*RECORDS SHOWN*:
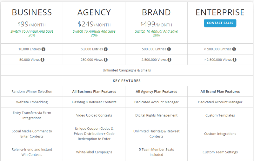Select the Agency plan heading
Image resolution: width=254 pixels, height=161 pixels.
[94, 12]
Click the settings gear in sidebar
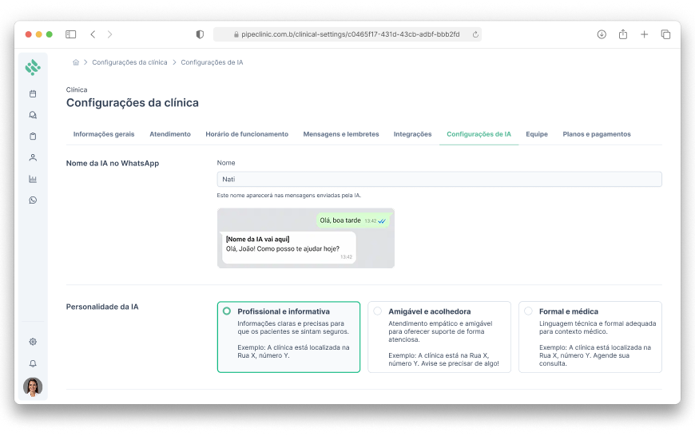The image size is (695, 436). [33, 342]
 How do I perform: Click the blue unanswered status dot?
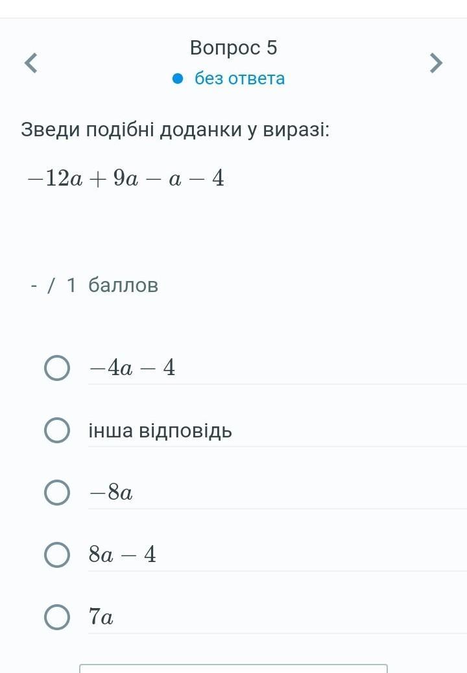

*WRITTEN PROBLEM*: Copy every line of the data above verbatim, leaving out the pictures.

*OUTPUT OF THE TASK*:
Select the Agency plan heading
Image resolution: width=254 pixels, height=161 pixels.
[94, 12]
Click the settings gear in sidebar
The image size is (695, 436). [33, 342]
 How do I perform: Click the blue unanswered status dot?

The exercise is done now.